Solution is already in place. But currently its taking more time. Hence we tried to use thread at camel route level so multiple files can be processed simultaneously. Now with this we are able to minimize the time but not able to do postprocessing (i.e step 2 )
Upvotes: 3
Views: 15978
Reputation: 7646
Use the aggregator pattern:
from("file:src/main/resources/data/parallel-file-processing?noop=true")
.threads(10)
.process(new PreProcessor())
.aggregate(constant(true), new ArrayListAggregationStrategy())

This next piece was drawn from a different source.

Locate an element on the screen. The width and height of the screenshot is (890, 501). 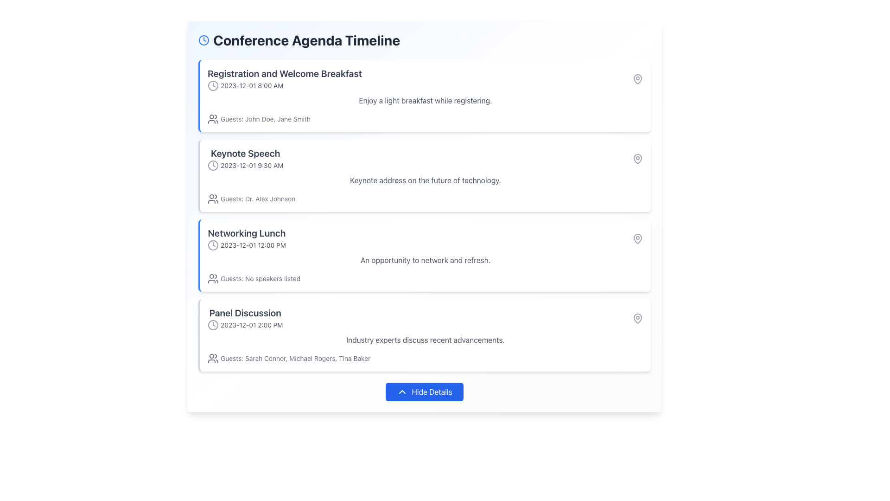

.completionFromBatchConsumer()
.process(new PostProcessor());
PreProcessor
implements the Processor
interface doing the time consuming staff in 10 separate threads.

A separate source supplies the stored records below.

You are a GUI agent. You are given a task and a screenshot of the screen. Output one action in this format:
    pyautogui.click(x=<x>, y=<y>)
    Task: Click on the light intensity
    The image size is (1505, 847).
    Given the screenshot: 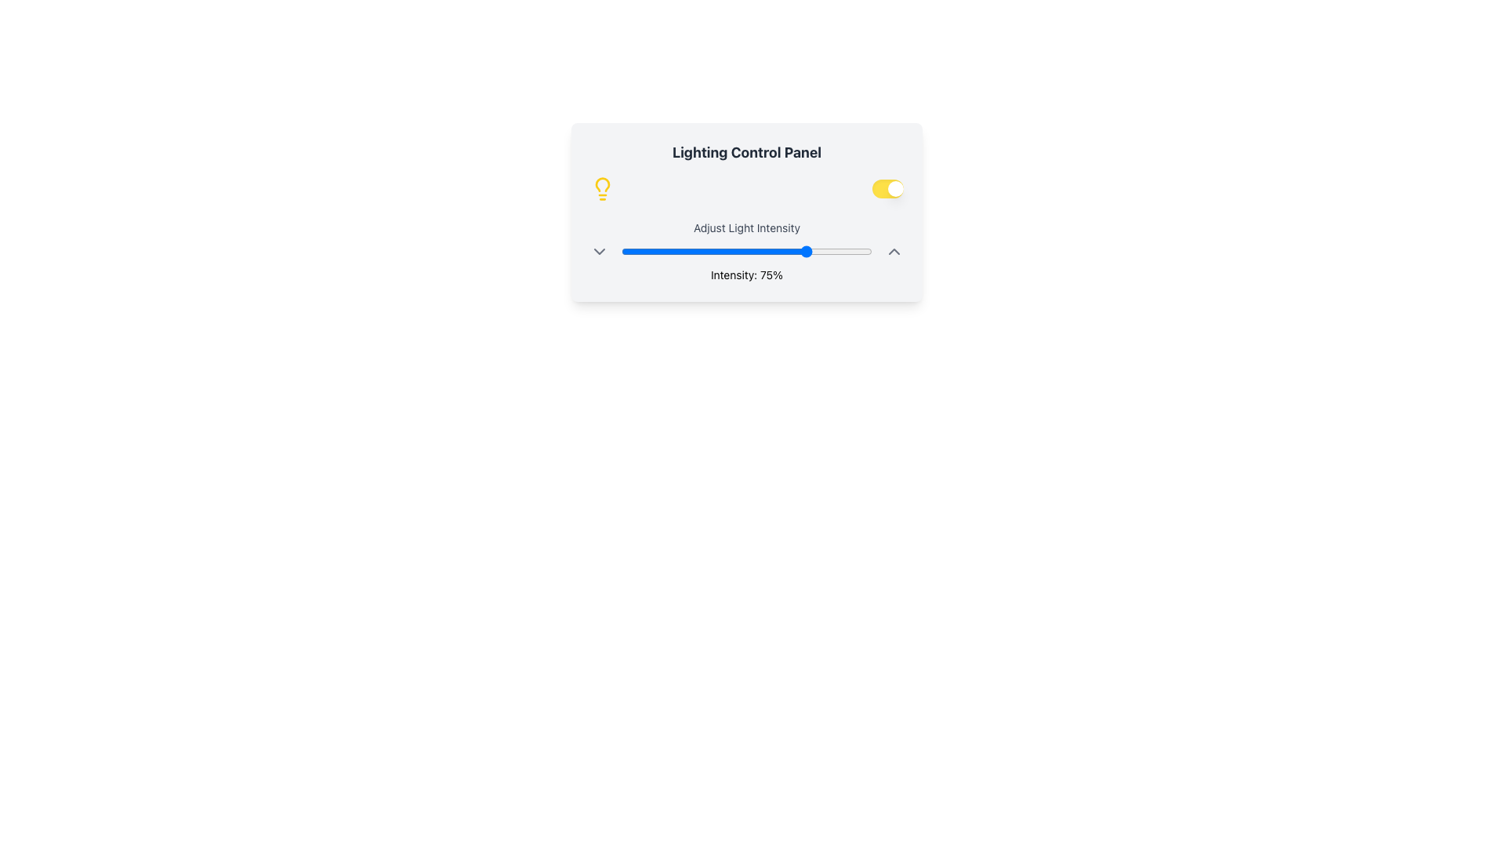 What is the action you would take?
    pyautogui.click(x=677, y=250)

The results of the pre-processing are aggregated with aggregate
using ArrayListAggregatorStrategy
taken from the Camel aggregator doc:
//simply combines Exchange body values into an ArrayList<Object>
public class ArrayListAggregationStrategy implements AggregationStrategy {
public Exchange aggregate(Exchange oldExchange, Exchange newExchange) {
Object newBody = newExchange.getIn().getBody();
List<Object> list = null;
if (oldExchange == null) {
list = new ArrayList<Object>();
list.add(newBody);
newExchange.getIn().setBody(list);
return newExchange;
} else {
list = oldExchange.getIn().getBody(List.class);
list.add(newBody);
return oldExchange;
}
}
}
PostProcessor
(or a bean) receives a List
that can be post-processed:
private static class PostProcessor implements Processor {
@SuppressWarnings("unchecked")
@Override
public void process(final Exchange exchange) throws Exception {
final Object body = exchange.getIn().getBody();
final List<GenericFile<File>> list = (List<GenericFile<File>>) body;
for (final GenericFile<File> genericFile : list) {
LOG.info("file = " + genericFile.getAbsoluteFilePath());
}
}
}
Finally, the post processing also done in parallel:
from("file:src/main/resources/data/parallel-file-processing?noop=true")
.threads(10)
.process(new PreProcessor())
.aggregate(constant(true), new ArrayListAggregationStrategy())
.completionFromBatchConsumer()
.parallelProcessing() // <- for parallel processing
.process(new PostProcessor());
Upvotes: 4
Reputation: 21015
use an aggregator to rejoin after the some configurable number of messages or timeout
Upvotes: 1